MATERIAL TO PROCESS:
*** Begin section ***
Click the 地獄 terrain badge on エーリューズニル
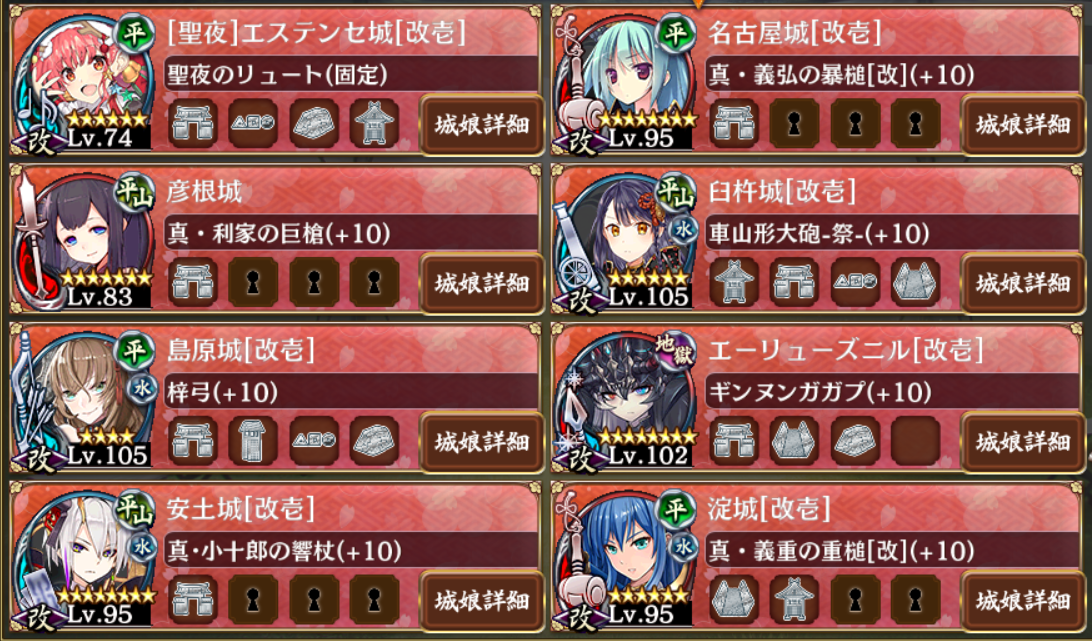Image resolution: width=1092 pixels, height=641 pixels. [674, 349]
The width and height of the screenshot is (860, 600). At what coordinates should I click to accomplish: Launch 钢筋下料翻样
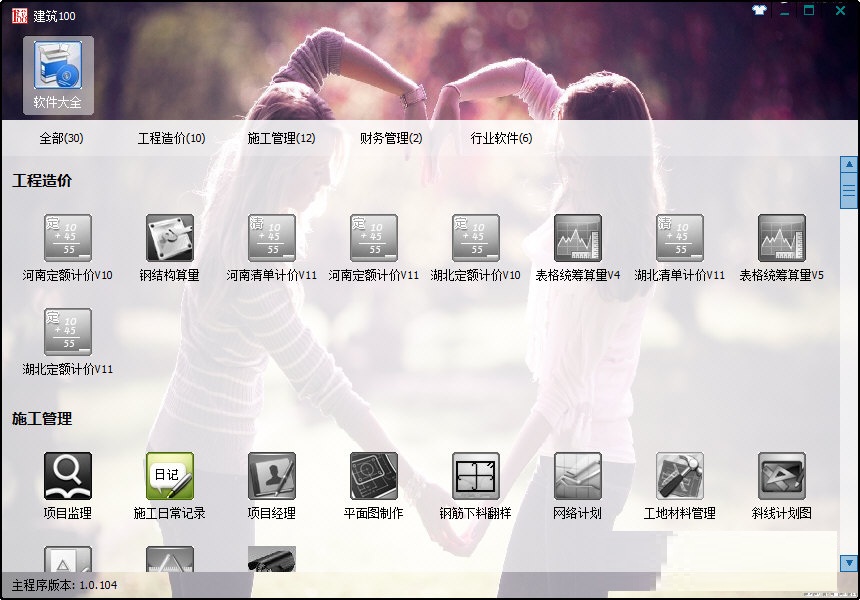coord(475,478)
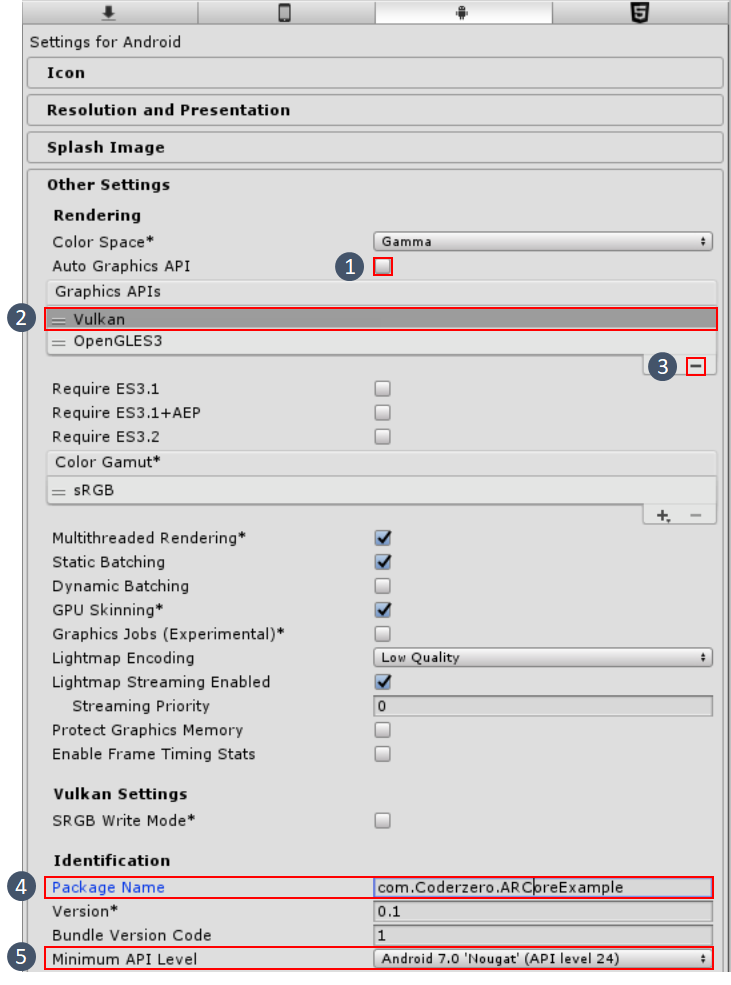The width and height of the screenshot is (731, 985).
Task: Open the iOS platform settings tab
Action: pyautogui.click(x=287, y=12)
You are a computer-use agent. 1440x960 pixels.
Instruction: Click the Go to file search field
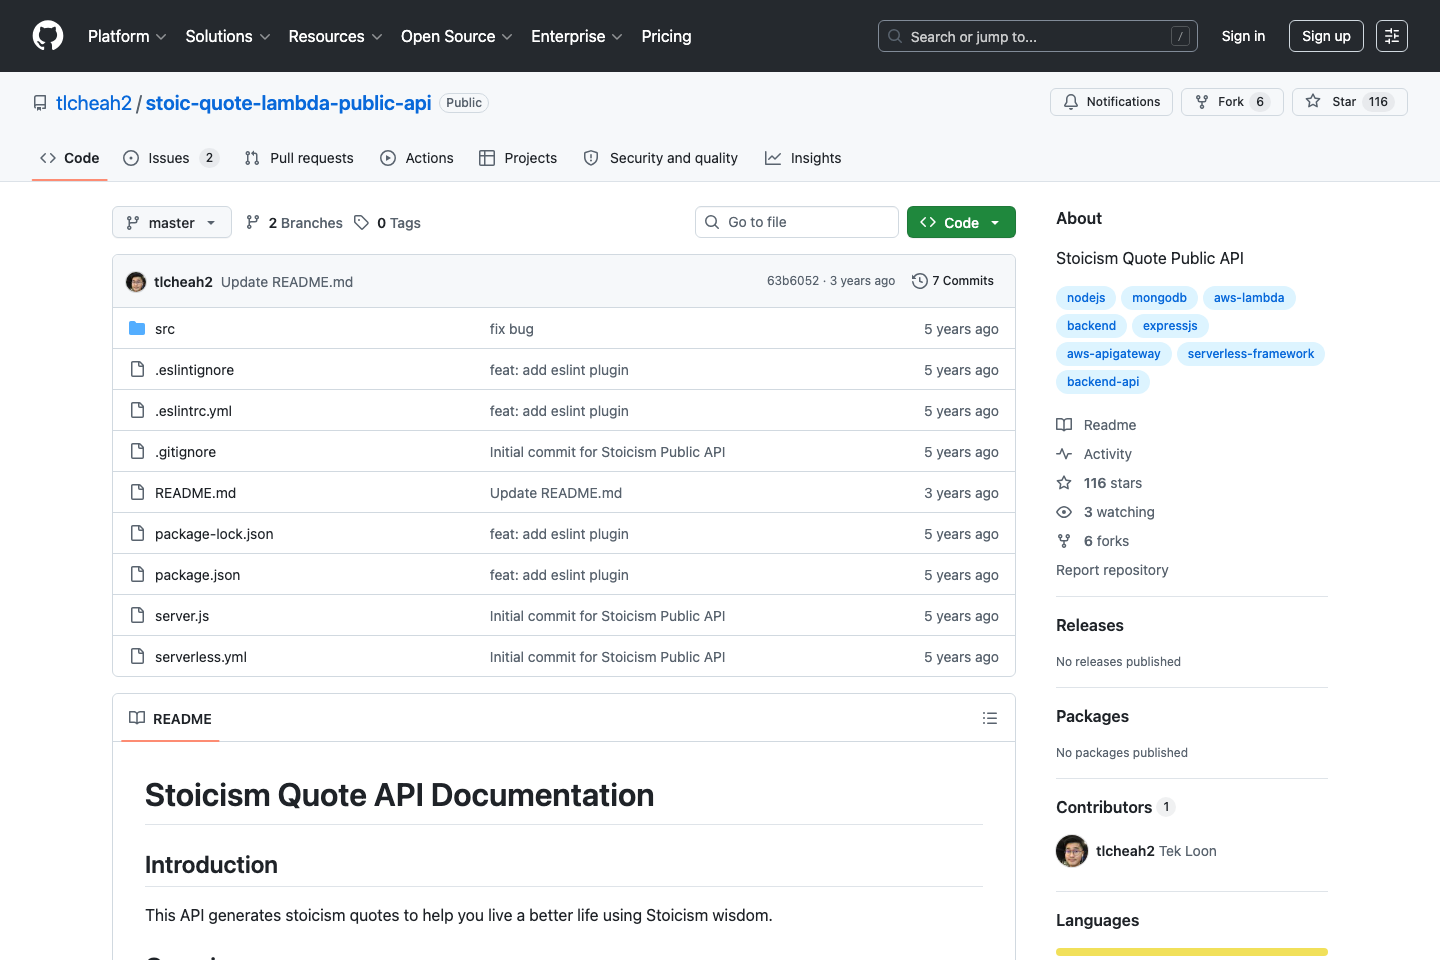click(x=796, y=221)
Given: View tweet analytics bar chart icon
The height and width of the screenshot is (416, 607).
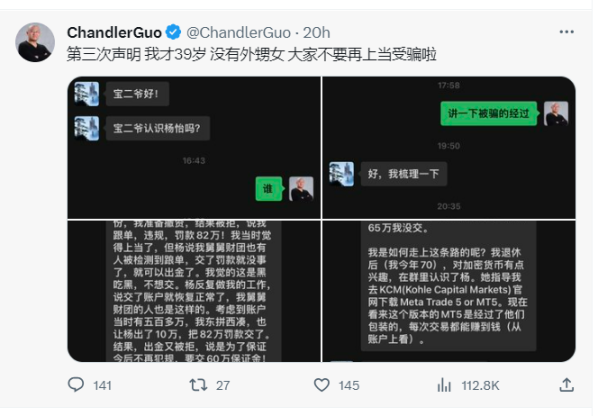Looking at the screenshot, I should click(x=444, y=385).
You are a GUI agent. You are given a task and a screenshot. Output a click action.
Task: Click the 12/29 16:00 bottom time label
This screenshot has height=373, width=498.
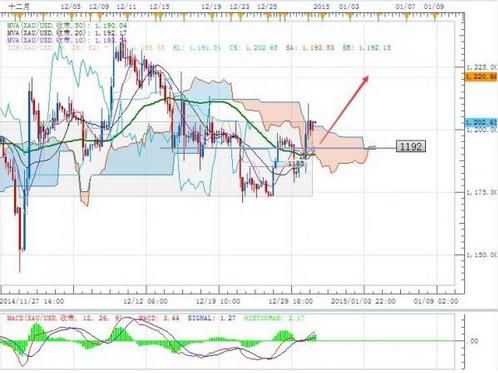click(x=291, y=301)
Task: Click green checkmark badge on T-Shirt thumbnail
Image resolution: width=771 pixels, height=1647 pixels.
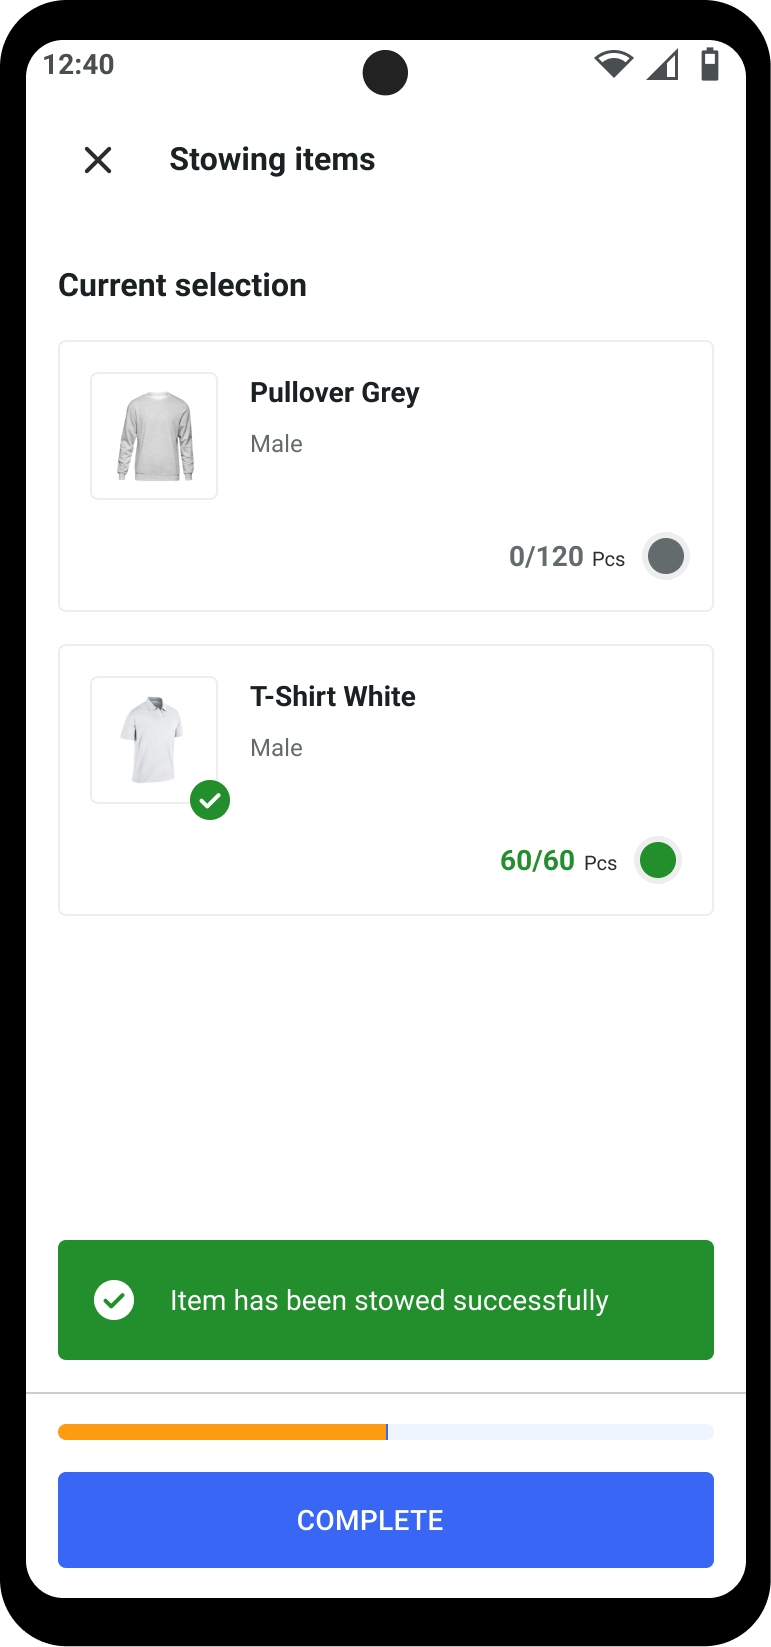Action: 210,800
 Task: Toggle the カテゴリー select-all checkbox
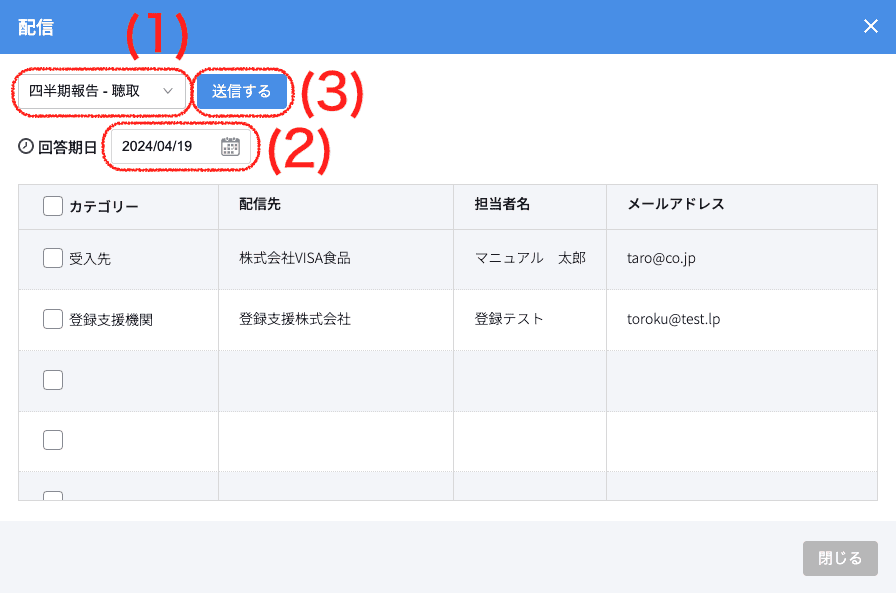tap(53, 206)
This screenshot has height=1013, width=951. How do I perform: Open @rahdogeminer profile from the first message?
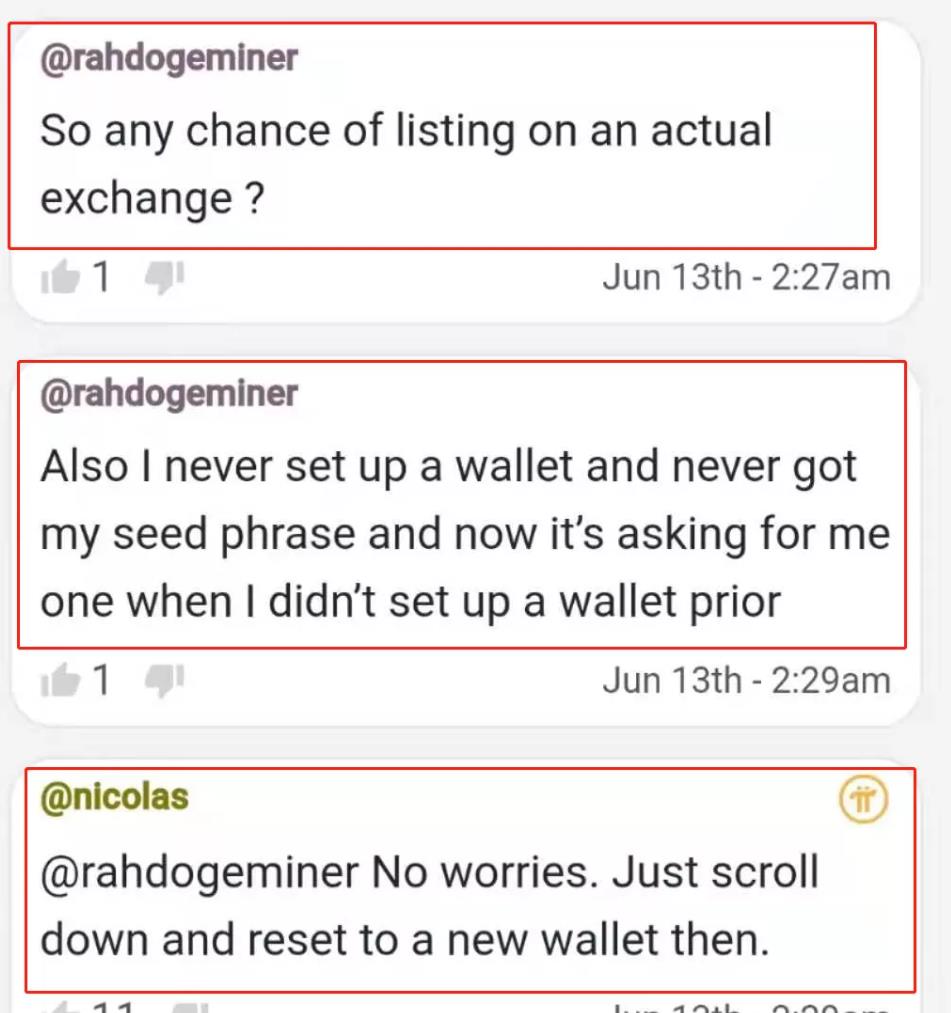pos(168,58)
*** End section ***
EXERCISE DESCRIPTION: Report, from the entries above, each line where "agent" is found.

RESPONSE AREA:
You are a computer-use agent. 1440x960 pixels.
You are a GUI agent. You are given a task and a screenshot. Output a click action.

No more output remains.